Ministerie van Defensie


---


---

Infrastructurele gevolgen van de reorganisatie Landmacht

22-3-2004
Staatssecretaris van Defensie Cees van der Knaap heeft maandag (22 maart) in een brief aan de Tweede Kamer de gevolgen van het opheffen van de brigade Seedorf (Dld) en andere maatregelen uit de zogeheten Prinsjesdagbrief en het Strategisch Akkoord bekendgemaakt.

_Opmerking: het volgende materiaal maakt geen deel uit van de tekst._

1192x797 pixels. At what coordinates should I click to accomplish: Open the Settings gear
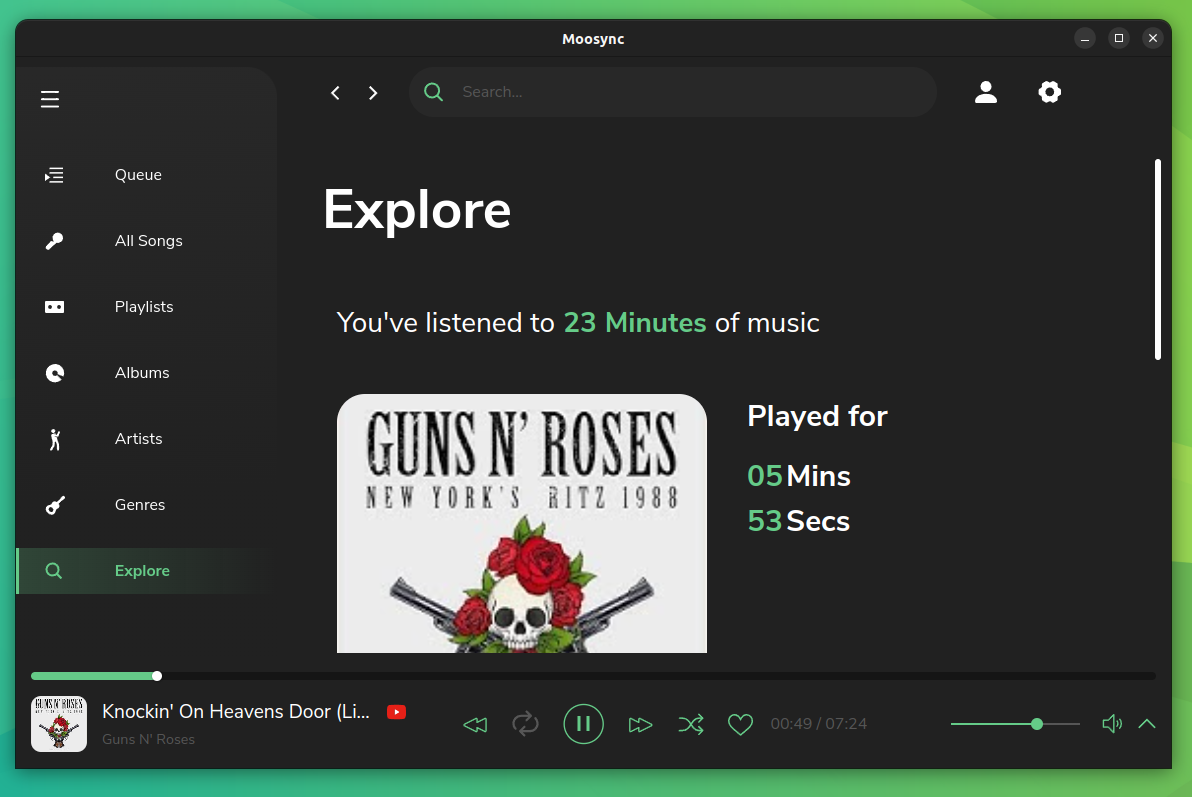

Binnen de Koninklijke Landmacht treden de volgende verschuivingen op:
* Een tankeskadron (90 militairen) uit Seedorf wordt toegevoegd aan de 43^eGemechaniseerde Brigade in Havelte;

* Het tweede pantserinfanteriebataljon van de 43 Gemechaniseerde Brigade wordt in Ermelo geplaatst (950 militairen);
* Een tankeskadron en een pantserinfanteriebataljon uit Seedorf (in totaal 770 militairen) worden bij de 13^eGemechaniseerde Brigade in Oirschot geplaatst;

* Op 't Harde worden de twee afdelingen veldartillerie volledig paraat gesteld door toevoeging van de twee batterijen uit Seedorf. Daarnaast worden in 't Harde ook de Intelligence, Surveillance, Target, Acquisition en Reconnaissance (ISTAR)-eenheden geconcentreerd. Ook komt daar de School Militaire Inlichtingen Dienst (uit Ede-Oost). Het Bevoorradings- en Transportbataljon verhuist van 't Harde naar Stroe, waar het wordt omgevormd tot Fysieke distributie-eenheden;

* In Wezep wordt een extra pantsergeniecompagnie paraat gesteld. Tevens wordt hier een deel van de constructie-opleiding uit Vught geplaatst. In Vught worden de brugslag- en NBC-eenheden samengebracht (250 militairen);

* In Amersfoort worden de verbindingsopleidingen en het Command and Control Support Centrum uit Ede-Oost ondergebracht (330 militairen);

* In Roosendaal wordt een extra compagnie (80 militairen) van het Korps Commando Troepen paraat gesteld.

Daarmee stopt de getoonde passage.